# BERT Baseline for Figurative Language Understanding

In this notebook, we prepare a BERT-based baseline model for the BESSTIE dataset.
We use the preprocessed encoder-ready data produced earlier and focus on:

- Loading preprocessed tensors
- Understanding their structure
- Preparing datasets and dataloaders
- Verifying that everything is ready for training

## Imports and environment setup

We import the libraries required for:
- loading PyTorch tensors
- building datasets and dataloaders
- defining a BERT classification model
- basic evaluation utilities

No training is performed yet.

In [None]:
# Core libraries
import torch
import numpy as np
import random

# PyTorch utilities
from torch.utils.data import Dataset, DataLoader

# Hugging Face model
from transformers import BertForSequenceClassification

# Metrics
from sklearn.metrics import accuracy_score, f1_score

In [None]:
print("Torch version:", torch.__version__)
print("CUDA available:", torch.cuda.is_available())

## Reproducibility

We fix random seeds to ensure reproducible results.
This is important for fair comparison with other models and experiments.

In [None]:
# Fix random seeds
SEED = 50

random.seed(SEED)
np.random.seed(SEED)
torch.manual_seed(SEED)

if torch.cuda.is_available():
    torch.cuda.manual_seed_all(SEED)

print("Random seeds fixed.")

In [None]:
# Simple check: generate a random number twice
print(np.random.rand())
print(np.random.rand())

## Loading preprocessed encoder data

We load the encoder-ready tensors created during preprocessing.
These tensors already include:
- input_ids
- attention_mask
- labels

The data is split into train, validation, and test sets.

In [None]:
from google.colab import drive
drive.mount('/content/drive')

print("Google Drive mounted.")

In [None]:
# Path to preprocessed data
DATA_PATH = "/content/drive/MyDrive/DNLP/data/processed_data/sarcasm_bert_encoder.pt"

# Load the data
encoder_data = torch.load(DATA_PATH)

print("Keys in loaded data:", encoder_data.keys())

In [None]:
# Check split sizes
for split in encoder_data:
    print(
        split,
        encoder_data[split]["input_ids"].shape,
        encoder_data[split]["labels"].shape
    )

## Inspecting tensor structure

Before modeling, we inspect the shape and content of tensors
to confirm that preprocessing was applied correctly.

We check:
- sequence length (max_length)
- label format
- attention masks

In [None]:
# Inspect one training example
sample_input_ids = encoder_data["train"]["input_ids"][0]
sample_attention_mask = encoder_data["train"]["attention_mask"][0]
sample_label = encoder_data["train"]["labels"][0]
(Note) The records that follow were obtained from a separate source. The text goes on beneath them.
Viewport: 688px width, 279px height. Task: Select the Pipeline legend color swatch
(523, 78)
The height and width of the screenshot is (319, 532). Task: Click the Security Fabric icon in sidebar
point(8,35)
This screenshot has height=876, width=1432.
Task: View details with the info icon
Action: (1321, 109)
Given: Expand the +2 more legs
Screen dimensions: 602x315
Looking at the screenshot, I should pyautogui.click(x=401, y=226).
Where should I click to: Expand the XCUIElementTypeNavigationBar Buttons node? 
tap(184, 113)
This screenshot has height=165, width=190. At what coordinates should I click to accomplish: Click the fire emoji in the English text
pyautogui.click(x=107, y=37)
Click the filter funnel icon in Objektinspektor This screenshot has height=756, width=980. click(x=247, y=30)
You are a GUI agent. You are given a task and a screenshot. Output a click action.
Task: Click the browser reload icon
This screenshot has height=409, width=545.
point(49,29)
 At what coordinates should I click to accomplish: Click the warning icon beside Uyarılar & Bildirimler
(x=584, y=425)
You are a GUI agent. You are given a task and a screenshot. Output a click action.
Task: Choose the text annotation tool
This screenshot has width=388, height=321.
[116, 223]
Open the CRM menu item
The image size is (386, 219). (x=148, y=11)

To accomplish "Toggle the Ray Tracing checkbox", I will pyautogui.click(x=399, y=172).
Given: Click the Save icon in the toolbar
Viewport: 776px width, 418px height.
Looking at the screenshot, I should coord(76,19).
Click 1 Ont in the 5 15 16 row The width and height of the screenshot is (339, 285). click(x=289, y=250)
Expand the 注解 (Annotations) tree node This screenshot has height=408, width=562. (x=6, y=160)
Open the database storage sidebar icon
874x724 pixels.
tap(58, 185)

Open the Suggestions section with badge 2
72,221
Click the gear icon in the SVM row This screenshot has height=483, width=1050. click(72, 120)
print("Input IDs shape:", sample_input_ids.shape)
print("Attention mask shape:", sample_attention_mask.shape)
print("Label:", sample_label)

In [None]:
sample_input_ids

In [None]:
sample_attention_mask

In [None]:
sample_label

In [None]:
# Verify attention mask consistency
print("Number of real tokens:", sample_attention_mask.sum().item())
print("Total sequence length:", sample_attention_mask.shape[0])

## Dataset class

We define a simple PyTorch Dataset to wrap the preprocessed tensors.
This allows us to use PyTorch DataLoader for batching.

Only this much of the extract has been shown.